Dans un univers dont les mesures débordent tous nos calculs, dans une Terre qui abrite le miracle de la vie, lorsque nous regardons stupéfaits une fourmilière, le vol d’un oiseau, les yeux d’un enfant ou le ciel étoilé, nous ne pouvons ne pas nous demander, à l’instar de Leibniz : Pourquoi existe-t-il quelque chose au lieu de rien ? Pourquoi existe-t-il tout ce qui existe ? Pourquoi la conscience s’est-elle éveillée ? Nous nous posons sans cesse ces questions, toujours avec le même étonnement, sans toutefois chercher une ultime réponse.

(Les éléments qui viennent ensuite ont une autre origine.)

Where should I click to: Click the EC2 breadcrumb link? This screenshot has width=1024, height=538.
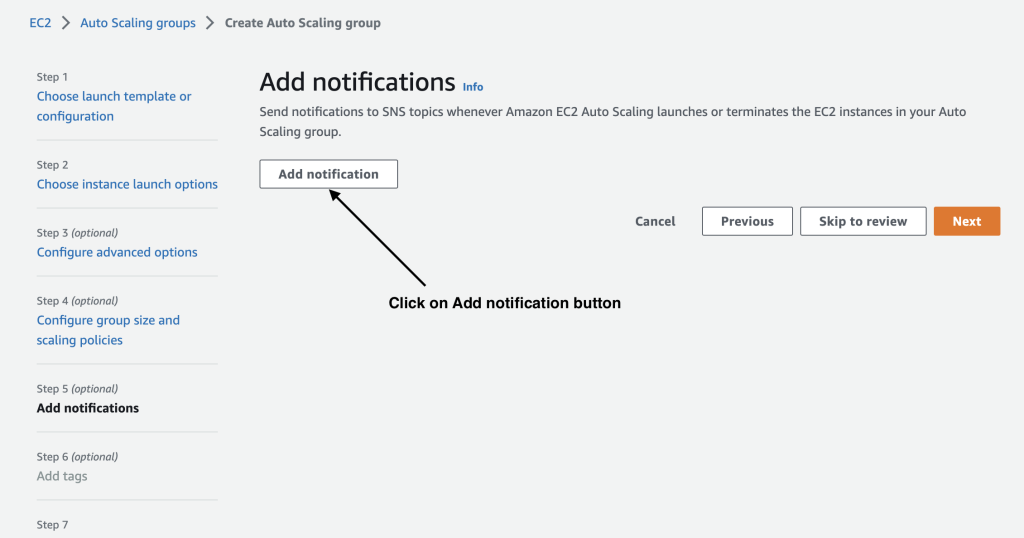pos(39,23)
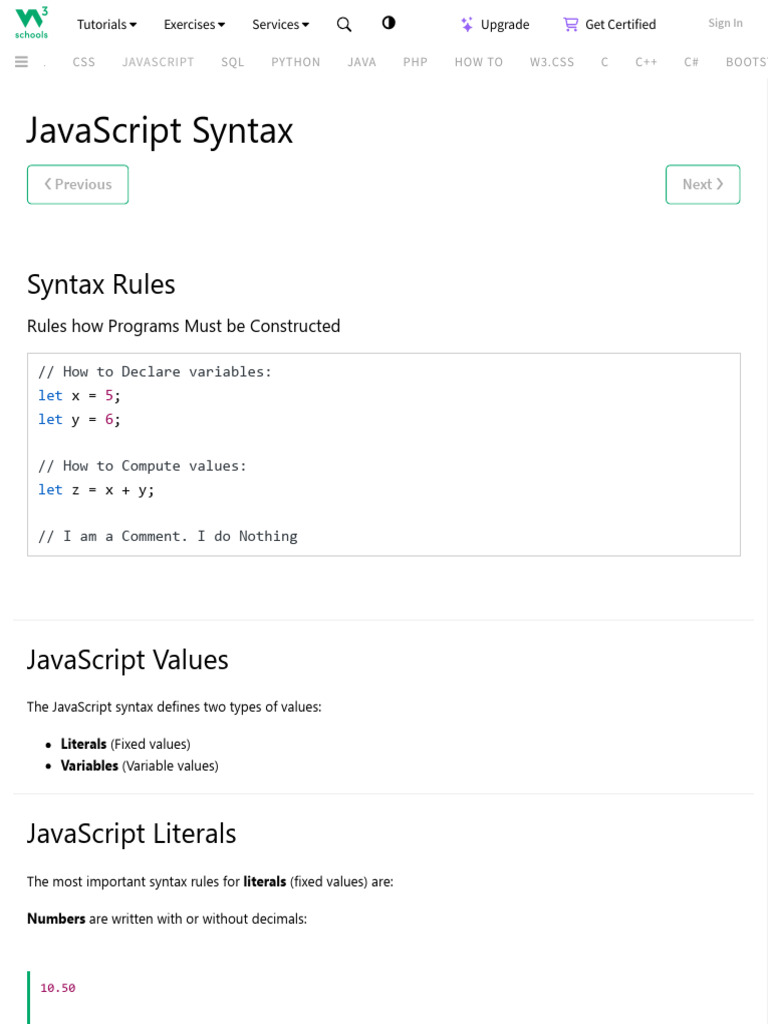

Ce que j’appelle « Dieu » n’est pas une réponse en soi, mais la question toujours ouverte, la confiance qui renaît malgré tout, la responsabilité créatrice au-deçà et au-delà de toute image, syllogisme et postulat. Ce que j’appelle « Dieu » n’est pas une ressource nécessaire, ni une énigme à résoudre, ni une réalité métaphysique dont l’existence a besoin d’être explorée et démontrée. Ce n’est pas Quelque chose ni Quelqu’un antérieur ni extérieur ni intérieur à l’univers. C’est l’Âme qui l’anime, le Souffle qui le stimule, la Relation qui l’unifie. Il suffit d’ouvrir les yeux et de regarder à fond, voir l’Invisible, écouter le Silence, reconnaître l’Infinitude, percevoir la Présence, sentir ses blessures, répondre à son appel en tout.